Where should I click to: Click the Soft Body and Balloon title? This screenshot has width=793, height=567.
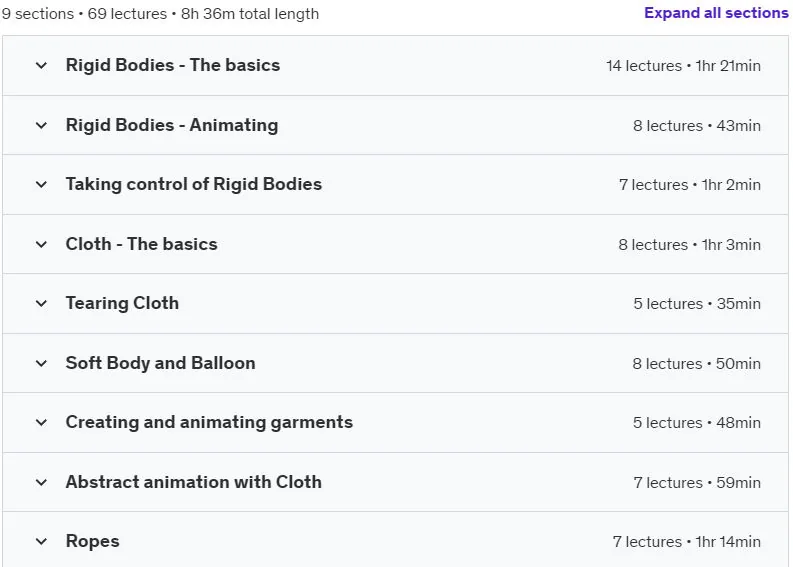(160, 363)
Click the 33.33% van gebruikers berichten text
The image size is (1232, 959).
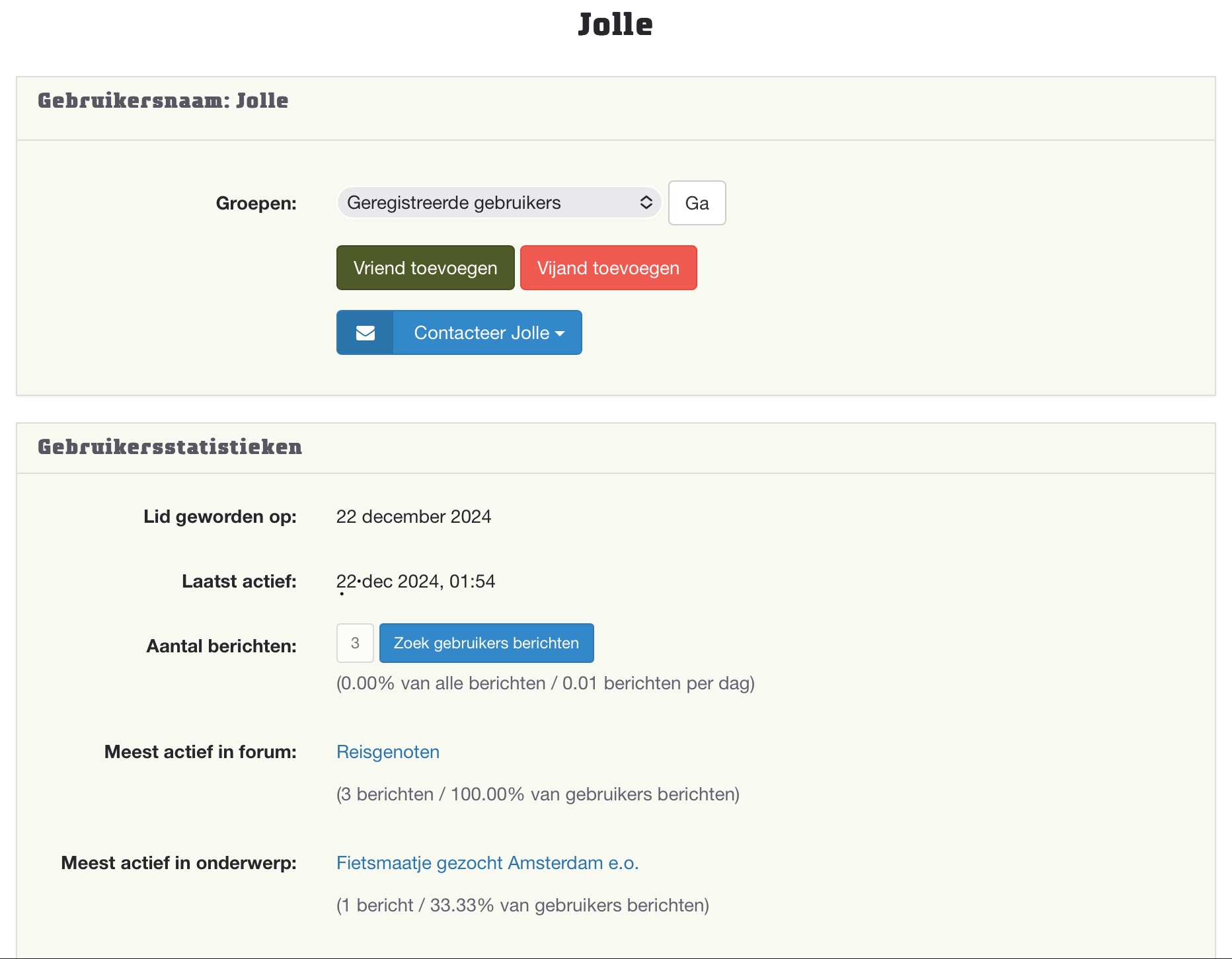pyautogui.click(x=568, y=905)
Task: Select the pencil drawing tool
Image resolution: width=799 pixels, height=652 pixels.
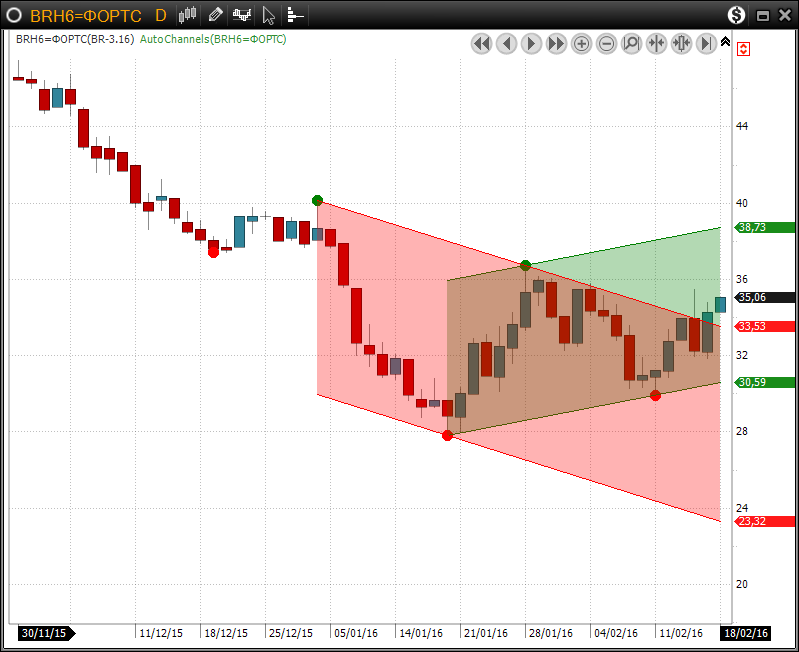Action: click(x=215, y=15)
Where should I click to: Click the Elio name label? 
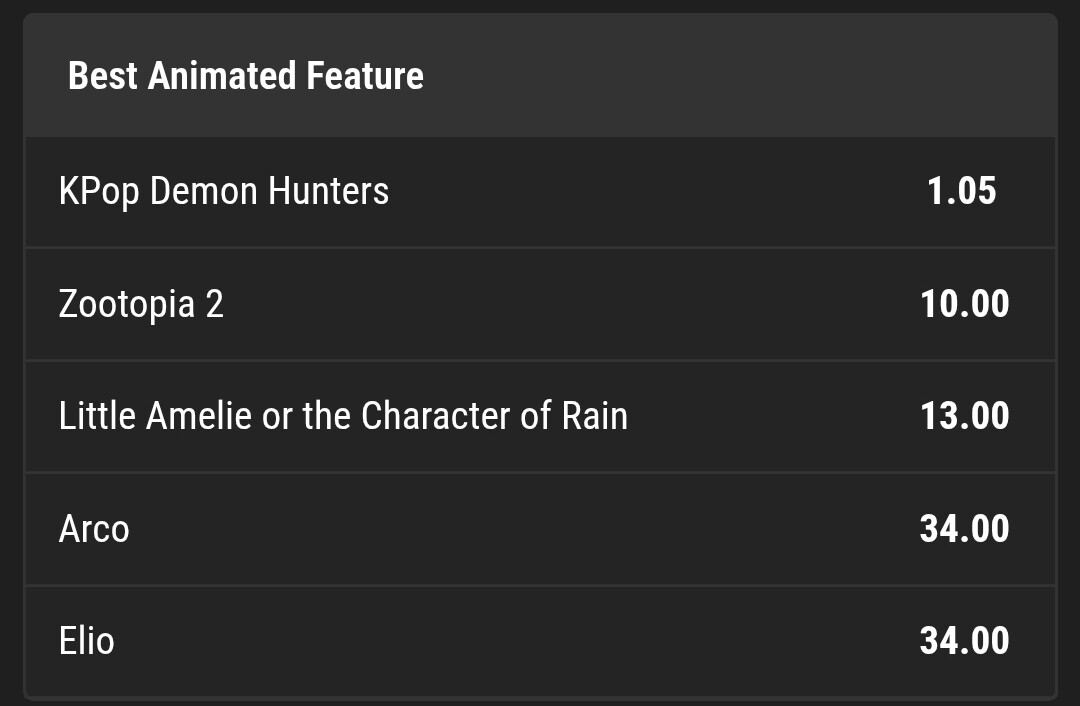86,641
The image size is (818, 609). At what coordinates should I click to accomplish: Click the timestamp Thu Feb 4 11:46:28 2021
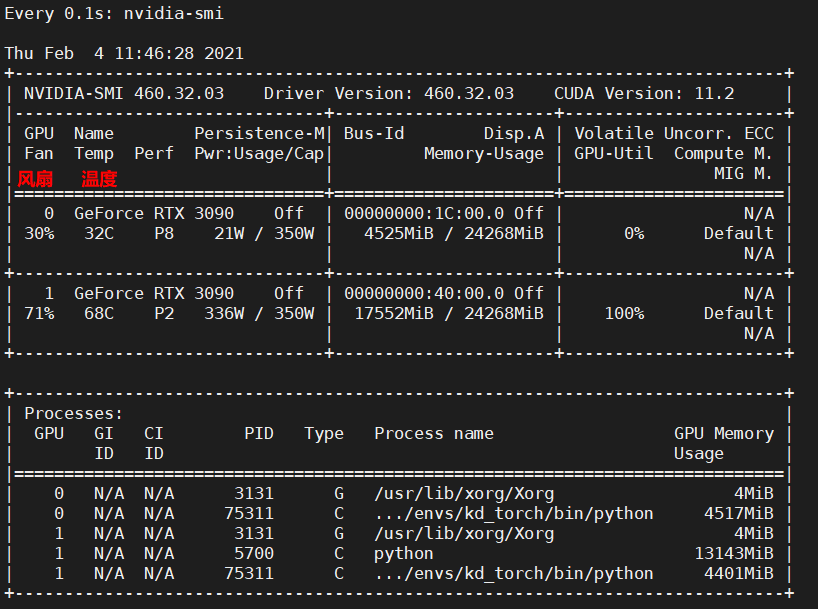tap(124, 53)
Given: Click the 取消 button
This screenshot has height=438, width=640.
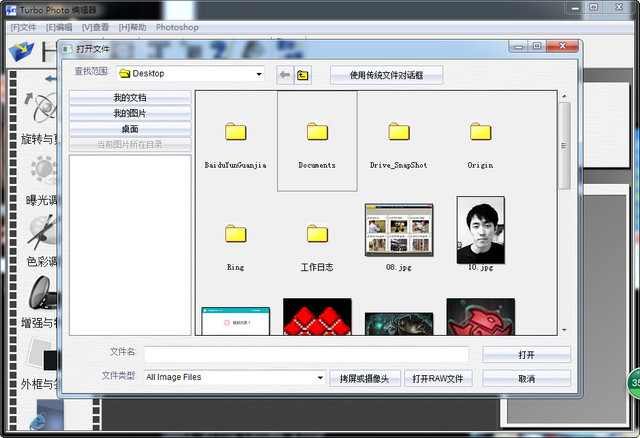Looking at the screenshot, I should tap(526, 379).
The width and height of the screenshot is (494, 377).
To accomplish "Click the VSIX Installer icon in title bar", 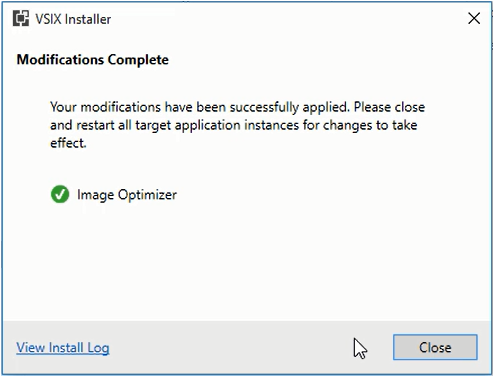I will point(21,18).
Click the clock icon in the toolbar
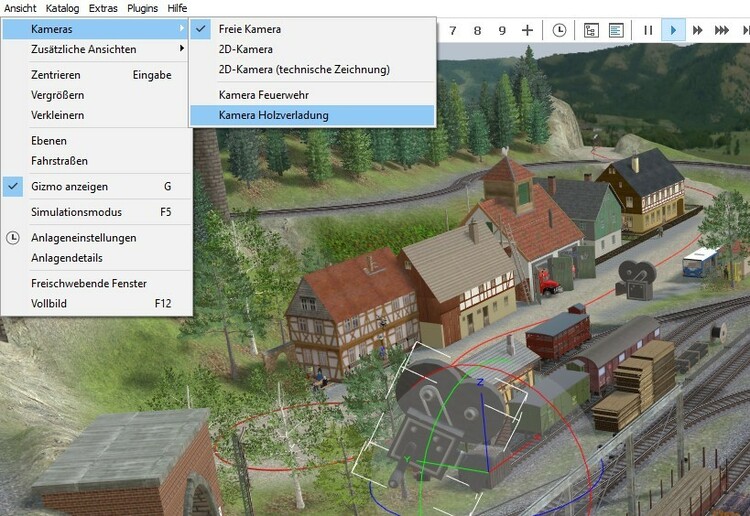Viewport: 750px width, 516px height. (x=559, y=30)
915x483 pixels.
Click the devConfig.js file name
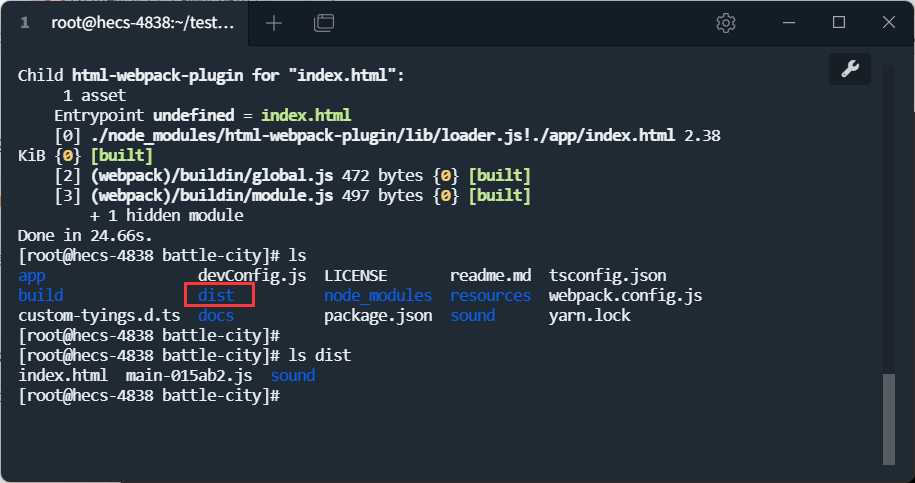point(252,275)
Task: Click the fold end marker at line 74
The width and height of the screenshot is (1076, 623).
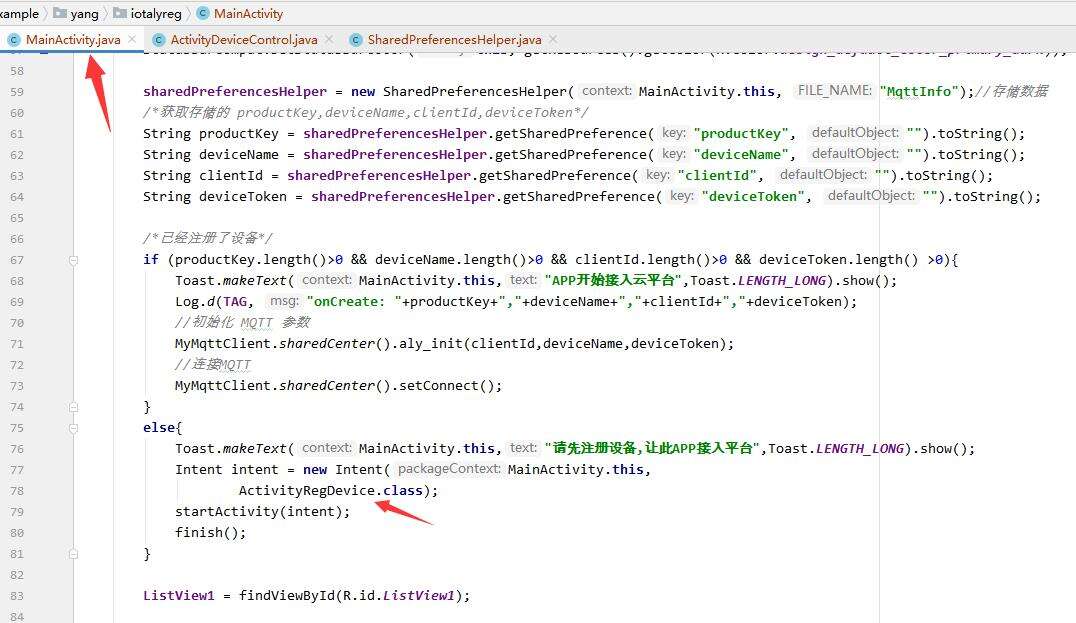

────────

# Exercise description:
Reproduce every line in the data that has the word "Task" in it.

# Output:
Task: Select the pencil drawing tool
Task: Click the fold end marker at line 74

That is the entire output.